Stored data entries:
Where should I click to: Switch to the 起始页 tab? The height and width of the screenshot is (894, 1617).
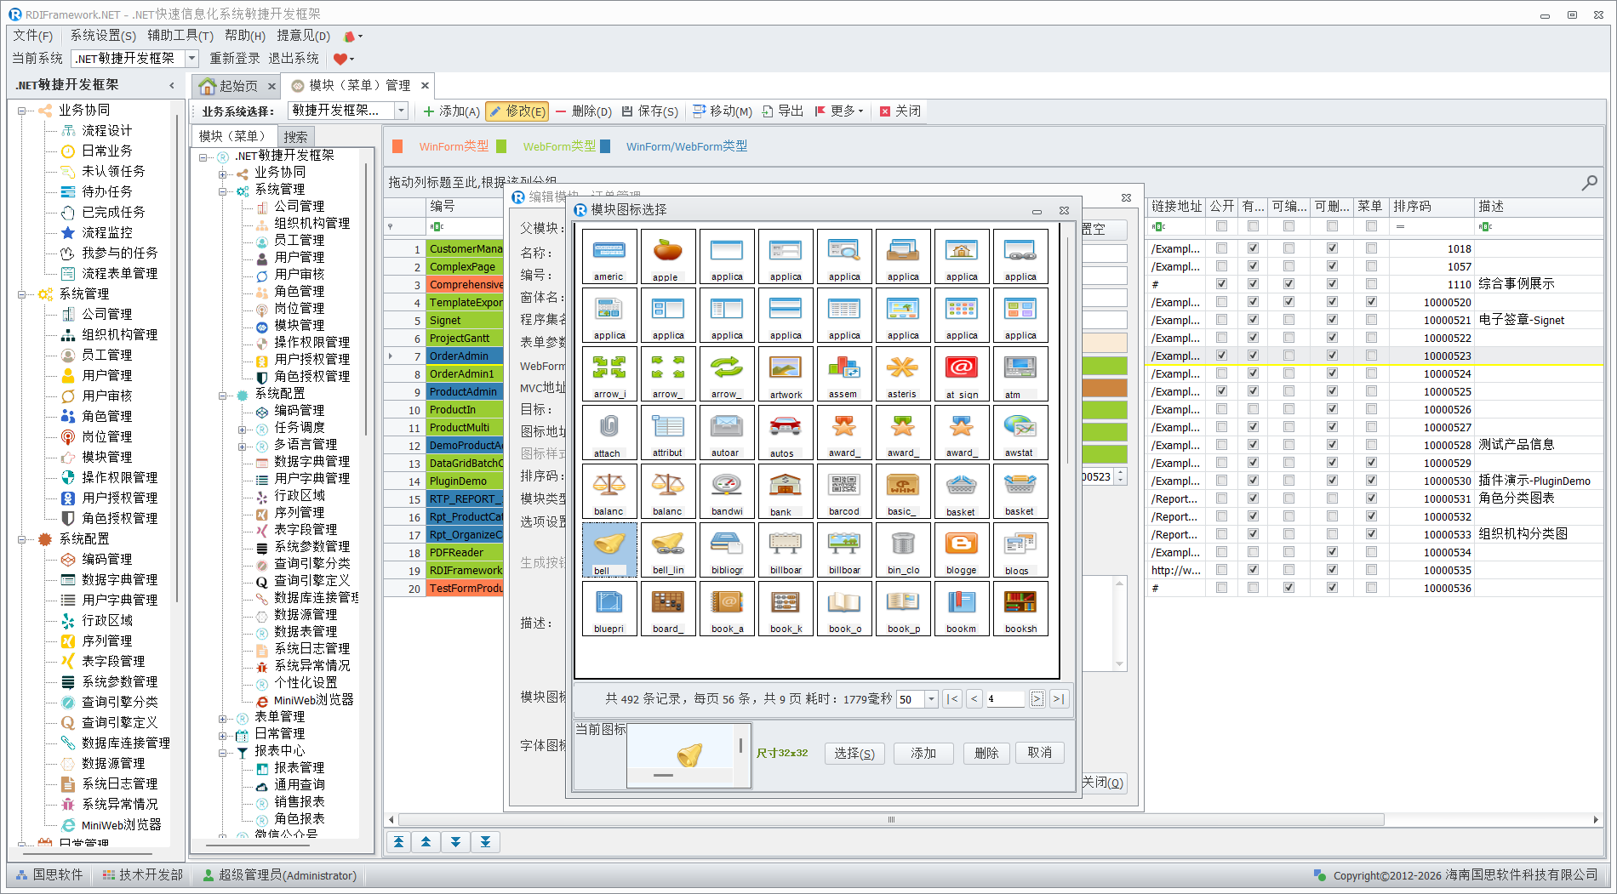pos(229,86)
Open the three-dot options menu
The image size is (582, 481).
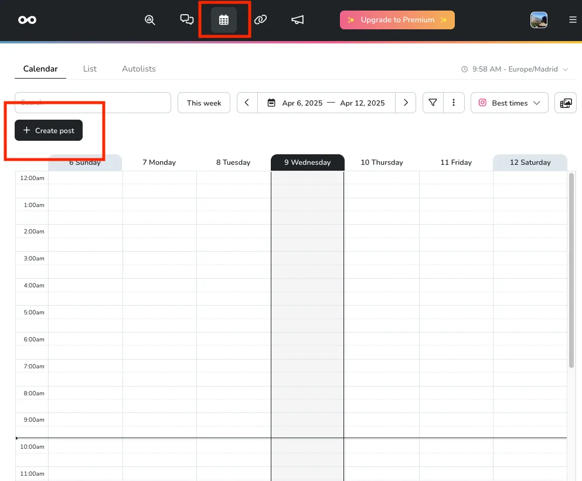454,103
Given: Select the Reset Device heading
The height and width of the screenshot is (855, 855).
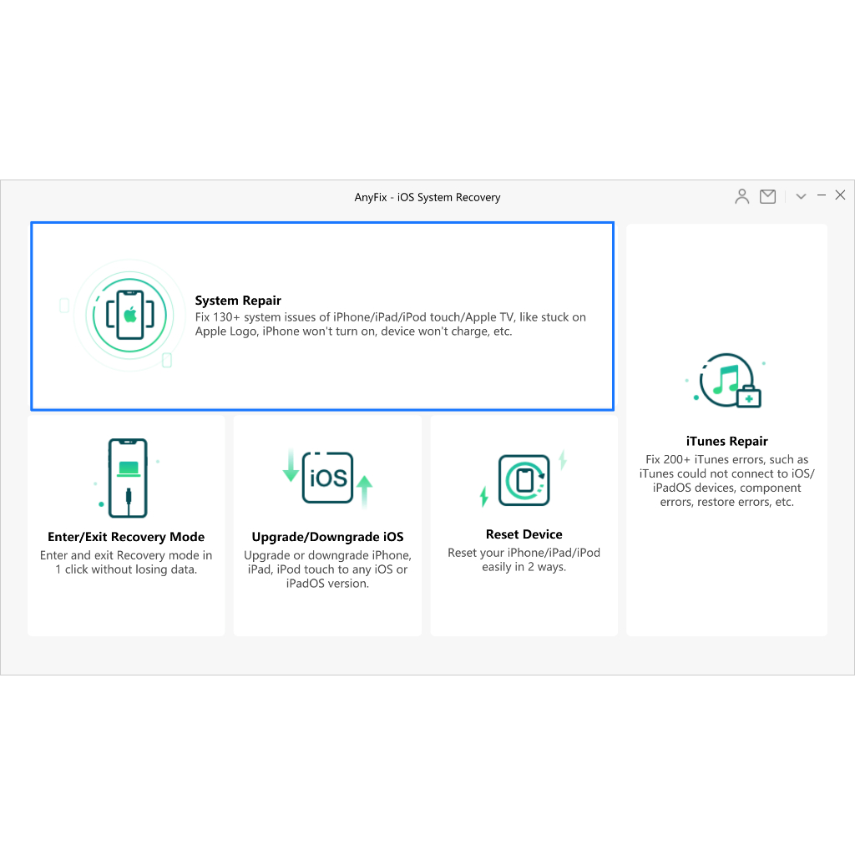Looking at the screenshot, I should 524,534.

### Problem description
Please repeat the entries above exactly, leaving out any pictures.

### Reply to the exercise
Where should I click to: Switch to the 起始页 tab? The height and width of the screenshot is (894, 1617).
pos(229,86)
Open the three-dot options menu
The image size is (582, 481).
454,103
Given: Select the Reset Device heading
The height and width of the screenshot is (855, 855).
Looking at the screenshot, I should 524,534.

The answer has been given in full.